Die FH Bielefeld bildet seit 1996 Lehrkräfte in der Pflege und seit 2010 im Modellstudiengang „Gesundheits- und Krankenpflege“ akademischen Nachwuchs aus. Der Master Berufspädagogik Pflege und Therapie ermöglicht den Absolventinnen und Absolventen außerdem den Zugang zu Berufsfachschulen. Beides sind wichtige Bestandteile, um auf den Fachkräftemangel in der Pflege zu reagieren. Die Präsidentin der FH Bielefeld, Professorin Dr. Ingeborg Schramm-Wölk, betonte die Bedeutung der akademischen Ausbildung in der Pflege und damit die Aufgabe, die die FH Bielefeld leistet, „hätten wir diese Ausbildung in Deutschland nicht, würde wir schon bald im europäischen Vergleich schlecht dastehen“.
Ebenfalls an dem Informationsaustausch beteiligt war Professorin Dr. Änne-Dörte Latteck, Studiengangsleiterin des dualen Studiengangs „Gesundheits- und Krankenpflege“. Sie verdeutlichte, dass derzeit 0,7 Prozent aller Personen, die eine pflegerische Ausbildung machen, diese an einer Hochschule absolvieren. Wird nun der duale Modellstudiengang Gesundheits- und Krankenpflege weder weiterentwickelt noch weiter gefördert, „geht viel Potenzial für die Pflege verloren“, so Professorin Latteck.
Professorin Dr. Beate Klemme, Prodekanin des Fachbereichs Wirtschaft und Gesundheit, beschrieb weitergehend die Situation der Lehrerbildung: „Jedes Jahr bewerben sich mehr Bachelor-Absolventinnen und -Absolventen als wir Plätze anbieten können. Wir müssen also immer einem Teil der Studierenden eine Absage erteilen.“
Beschreibungen wie diese trafen bei Minister Laumann auf offene Ohren. Ihm ist es ein besonderes Anliegen, dass alle Menschen, die in NRW einen Beruf in der Pflege ergreifen wollen, einen Ausbildungsplatz erhalten. Hierzu machte er deutlich: „Bielefeld ist in der Fachlehrerausbildung für die Pflege sehr gut aufgestellt, das muss entsprechend ausgebaut werden. Zum notwendigen Ausbau führe ich deshalb derzeit Gespräche mit dem zuständigen Wissenschaftsministeriums.“ Er betonte, an einer dualen Ausbildung der Pflege festzuhalten: „Wir wollen die Pflege zur Profession machen“. Des Weiteren vereinbarte der Minister mit der Hochschule zu prüfen, ob es einen nordrhein-westfälischen Weg geben kann, die Duale Ausbildung an den Hochschulen zu erhalten.

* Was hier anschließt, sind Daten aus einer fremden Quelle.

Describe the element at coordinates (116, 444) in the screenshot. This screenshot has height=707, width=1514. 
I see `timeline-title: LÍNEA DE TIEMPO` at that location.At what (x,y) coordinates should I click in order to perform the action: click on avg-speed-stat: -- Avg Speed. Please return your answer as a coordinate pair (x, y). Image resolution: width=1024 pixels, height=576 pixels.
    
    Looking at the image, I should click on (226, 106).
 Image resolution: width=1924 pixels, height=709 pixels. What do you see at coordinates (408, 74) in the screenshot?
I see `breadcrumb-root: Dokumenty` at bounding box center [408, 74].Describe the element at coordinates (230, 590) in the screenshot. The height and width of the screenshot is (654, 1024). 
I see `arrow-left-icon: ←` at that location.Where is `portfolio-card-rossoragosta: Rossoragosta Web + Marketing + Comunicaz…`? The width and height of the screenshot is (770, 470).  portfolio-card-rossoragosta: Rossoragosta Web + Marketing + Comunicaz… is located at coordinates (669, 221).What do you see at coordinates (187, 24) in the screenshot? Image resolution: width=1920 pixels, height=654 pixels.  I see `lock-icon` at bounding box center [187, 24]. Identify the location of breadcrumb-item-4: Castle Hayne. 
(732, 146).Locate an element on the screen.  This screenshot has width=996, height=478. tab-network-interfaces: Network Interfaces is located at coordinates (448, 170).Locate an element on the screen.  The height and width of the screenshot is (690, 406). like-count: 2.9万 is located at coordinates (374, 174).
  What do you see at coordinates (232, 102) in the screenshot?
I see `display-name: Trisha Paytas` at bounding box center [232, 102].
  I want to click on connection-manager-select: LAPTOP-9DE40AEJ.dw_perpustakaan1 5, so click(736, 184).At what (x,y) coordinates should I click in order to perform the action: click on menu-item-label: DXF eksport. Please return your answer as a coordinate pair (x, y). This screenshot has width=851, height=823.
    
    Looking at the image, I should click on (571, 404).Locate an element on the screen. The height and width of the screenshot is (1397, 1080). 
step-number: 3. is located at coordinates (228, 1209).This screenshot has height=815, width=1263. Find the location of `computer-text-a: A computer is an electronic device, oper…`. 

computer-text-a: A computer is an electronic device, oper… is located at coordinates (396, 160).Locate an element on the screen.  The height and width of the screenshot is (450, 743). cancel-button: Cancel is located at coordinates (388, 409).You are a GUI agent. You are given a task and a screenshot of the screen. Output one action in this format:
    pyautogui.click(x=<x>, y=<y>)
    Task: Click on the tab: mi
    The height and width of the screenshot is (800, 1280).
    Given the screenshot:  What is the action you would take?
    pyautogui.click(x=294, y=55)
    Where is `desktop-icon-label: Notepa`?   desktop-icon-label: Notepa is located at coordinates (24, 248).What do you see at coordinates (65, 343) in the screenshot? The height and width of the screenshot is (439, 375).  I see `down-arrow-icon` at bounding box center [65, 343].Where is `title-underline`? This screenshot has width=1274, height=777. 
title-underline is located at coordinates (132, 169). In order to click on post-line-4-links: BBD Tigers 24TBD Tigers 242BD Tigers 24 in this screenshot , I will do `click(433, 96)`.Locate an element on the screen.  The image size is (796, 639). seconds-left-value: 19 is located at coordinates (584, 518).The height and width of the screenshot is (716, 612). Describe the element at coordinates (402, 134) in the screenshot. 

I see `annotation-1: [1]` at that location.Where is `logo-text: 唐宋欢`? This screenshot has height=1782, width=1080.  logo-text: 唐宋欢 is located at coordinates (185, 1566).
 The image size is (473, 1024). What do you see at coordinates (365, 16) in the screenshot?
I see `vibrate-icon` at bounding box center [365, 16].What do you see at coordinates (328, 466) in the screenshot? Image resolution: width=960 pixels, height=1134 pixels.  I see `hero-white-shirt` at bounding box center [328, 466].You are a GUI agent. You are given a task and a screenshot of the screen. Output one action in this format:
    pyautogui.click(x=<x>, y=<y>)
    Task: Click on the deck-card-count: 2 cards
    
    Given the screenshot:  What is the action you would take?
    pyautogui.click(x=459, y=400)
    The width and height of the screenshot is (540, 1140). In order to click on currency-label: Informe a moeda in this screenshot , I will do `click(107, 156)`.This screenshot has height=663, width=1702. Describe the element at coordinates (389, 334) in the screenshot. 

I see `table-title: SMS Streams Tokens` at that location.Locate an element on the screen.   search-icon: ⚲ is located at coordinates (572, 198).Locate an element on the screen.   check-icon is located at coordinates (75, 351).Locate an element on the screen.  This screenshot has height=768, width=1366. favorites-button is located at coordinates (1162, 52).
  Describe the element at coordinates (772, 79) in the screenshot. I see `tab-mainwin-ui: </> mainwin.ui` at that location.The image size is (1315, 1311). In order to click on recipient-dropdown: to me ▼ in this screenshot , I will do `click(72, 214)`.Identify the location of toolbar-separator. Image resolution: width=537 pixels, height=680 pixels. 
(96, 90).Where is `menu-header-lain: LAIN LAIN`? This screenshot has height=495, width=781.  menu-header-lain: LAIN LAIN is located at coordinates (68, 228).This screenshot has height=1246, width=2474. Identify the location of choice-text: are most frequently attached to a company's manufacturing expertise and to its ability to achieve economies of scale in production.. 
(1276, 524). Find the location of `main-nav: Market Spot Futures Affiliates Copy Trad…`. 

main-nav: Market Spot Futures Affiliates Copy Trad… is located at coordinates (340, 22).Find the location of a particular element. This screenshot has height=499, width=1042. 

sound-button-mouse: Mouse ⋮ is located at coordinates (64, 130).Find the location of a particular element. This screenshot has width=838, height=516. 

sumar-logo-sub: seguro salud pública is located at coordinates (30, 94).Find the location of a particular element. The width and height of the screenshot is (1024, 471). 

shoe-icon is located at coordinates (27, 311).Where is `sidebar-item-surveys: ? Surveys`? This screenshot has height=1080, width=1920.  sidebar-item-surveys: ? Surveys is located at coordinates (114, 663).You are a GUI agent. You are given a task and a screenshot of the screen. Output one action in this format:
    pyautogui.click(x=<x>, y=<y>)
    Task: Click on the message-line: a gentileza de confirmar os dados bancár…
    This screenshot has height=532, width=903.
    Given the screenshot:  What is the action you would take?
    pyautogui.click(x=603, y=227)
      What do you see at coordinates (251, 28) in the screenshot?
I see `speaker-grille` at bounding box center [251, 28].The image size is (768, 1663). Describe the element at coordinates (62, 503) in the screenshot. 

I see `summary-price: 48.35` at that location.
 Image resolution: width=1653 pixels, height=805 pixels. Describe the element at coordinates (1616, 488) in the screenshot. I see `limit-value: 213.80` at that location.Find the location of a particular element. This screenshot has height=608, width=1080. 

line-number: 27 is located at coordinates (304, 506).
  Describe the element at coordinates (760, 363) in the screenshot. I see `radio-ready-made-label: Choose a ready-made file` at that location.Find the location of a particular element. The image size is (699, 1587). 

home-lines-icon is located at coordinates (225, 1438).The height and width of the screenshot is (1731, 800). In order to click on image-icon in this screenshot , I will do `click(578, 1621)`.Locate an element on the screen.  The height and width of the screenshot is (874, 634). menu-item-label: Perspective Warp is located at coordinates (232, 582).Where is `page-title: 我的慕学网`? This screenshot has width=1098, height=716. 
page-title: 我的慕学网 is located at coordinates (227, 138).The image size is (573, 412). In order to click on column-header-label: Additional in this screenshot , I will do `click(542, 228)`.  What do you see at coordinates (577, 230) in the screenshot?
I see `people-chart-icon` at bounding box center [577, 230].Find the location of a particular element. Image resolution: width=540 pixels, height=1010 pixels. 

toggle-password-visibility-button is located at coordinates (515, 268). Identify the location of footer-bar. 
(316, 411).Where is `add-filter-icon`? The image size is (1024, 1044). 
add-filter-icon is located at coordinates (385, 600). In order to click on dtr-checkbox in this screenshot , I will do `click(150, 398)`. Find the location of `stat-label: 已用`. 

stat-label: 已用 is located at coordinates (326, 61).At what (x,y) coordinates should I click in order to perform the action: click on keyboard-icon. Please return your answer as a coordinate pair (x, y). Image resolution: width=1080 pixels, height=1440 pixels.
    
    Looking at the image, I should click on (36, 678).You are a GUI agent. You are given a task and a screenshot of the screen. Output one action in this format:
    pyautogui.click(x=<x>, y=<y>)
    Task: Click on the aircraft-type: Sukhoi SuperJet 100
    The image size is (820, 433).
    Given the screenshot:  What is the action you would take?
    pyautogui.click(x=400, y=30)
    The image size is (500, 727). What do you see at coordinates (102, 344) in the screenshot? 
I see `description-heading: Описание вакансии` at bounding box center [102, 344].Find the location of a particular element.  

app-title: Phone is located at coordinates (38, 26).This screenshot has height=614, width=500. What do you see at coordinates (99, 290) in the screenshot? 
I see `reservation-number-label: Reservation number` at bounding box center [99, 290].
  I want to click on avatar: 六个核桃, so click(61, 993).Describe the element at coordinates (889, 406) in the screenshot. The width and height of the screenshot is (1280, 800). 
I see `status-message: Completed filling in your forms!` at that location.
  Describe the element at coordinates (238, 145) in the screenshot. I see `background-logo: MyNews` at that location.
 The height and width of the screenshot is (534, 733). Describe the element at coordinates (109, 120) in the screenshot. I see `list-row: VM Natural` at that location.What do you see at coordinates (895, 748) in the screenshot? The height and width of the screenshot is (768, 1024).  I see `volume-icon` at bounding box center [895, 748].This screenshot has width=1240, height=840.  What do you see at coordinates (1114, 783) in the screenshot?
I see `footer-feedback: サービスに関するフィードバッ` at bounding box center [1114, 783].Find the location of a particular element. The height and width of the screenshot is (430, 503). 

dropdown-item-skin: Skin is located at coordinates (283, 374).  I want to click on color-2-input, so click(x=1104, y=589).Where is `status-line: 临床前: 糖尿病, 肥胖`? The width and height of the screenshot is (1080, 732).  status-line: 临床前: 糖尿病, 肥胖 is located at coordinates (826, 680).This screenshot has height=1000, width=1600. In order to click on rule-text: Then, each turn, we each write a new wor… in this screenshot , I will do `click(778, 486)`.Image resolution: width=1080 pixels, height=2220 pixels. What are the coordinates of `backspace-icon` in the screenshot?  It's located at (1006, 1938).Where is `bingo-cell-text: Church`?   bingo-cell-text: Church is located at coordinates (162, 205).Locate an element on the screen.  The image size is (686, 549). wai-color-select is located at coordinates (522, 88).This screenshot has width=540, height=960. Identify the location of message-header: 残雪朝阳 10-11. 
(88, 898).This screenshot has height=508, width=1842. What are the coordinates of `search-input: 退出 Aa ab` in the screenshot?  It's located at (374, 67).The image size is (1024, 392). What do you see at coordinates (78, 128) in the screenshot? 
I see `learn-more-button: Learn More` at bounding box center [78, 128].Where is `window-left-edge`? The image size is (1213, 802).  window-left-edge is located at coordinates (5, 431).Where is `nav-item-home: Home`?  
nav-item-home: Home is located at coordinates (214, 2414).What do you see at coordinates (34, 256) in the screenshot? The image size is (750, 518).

Dem konnte Staatssekretär Westerfellhaus nur zustimmen: „Der einstige Modellstudiengang muss jetzt verstetigt werden, zudem ist die Lehrerausbildung ein ganz wichtiger Baustein.“ Dekan Professor Dr. Uwe Rössler würdigte die Rolle von Laumann und Westerfellhaus in Bezug auf den Modellstudiengang und lobte deren Entscheidung: Beide hatten sich 2010 für den Modellstudiengangs engagiert.
Präsidentin Schramm-Wölk äußerte sich abschließend sehr positiv über den Besuch des Ministers und des Staatssekretärs: „Wir sind sehr glücklich, dass dieses Austauschtreffen stattgefunden hat.“ Am Vortag hatte sie vor dem Ältestenrat des Regionalrats der Bezirksregierung Detmold über die Pflege-Pläne ihrer Hochschule berichtet und dabei volle Rückendeckung durch den Ältestenrat erhalten. Diese Botschaft gab sie auch an die Gäste aus dem Ministerium und vom Bund weiter.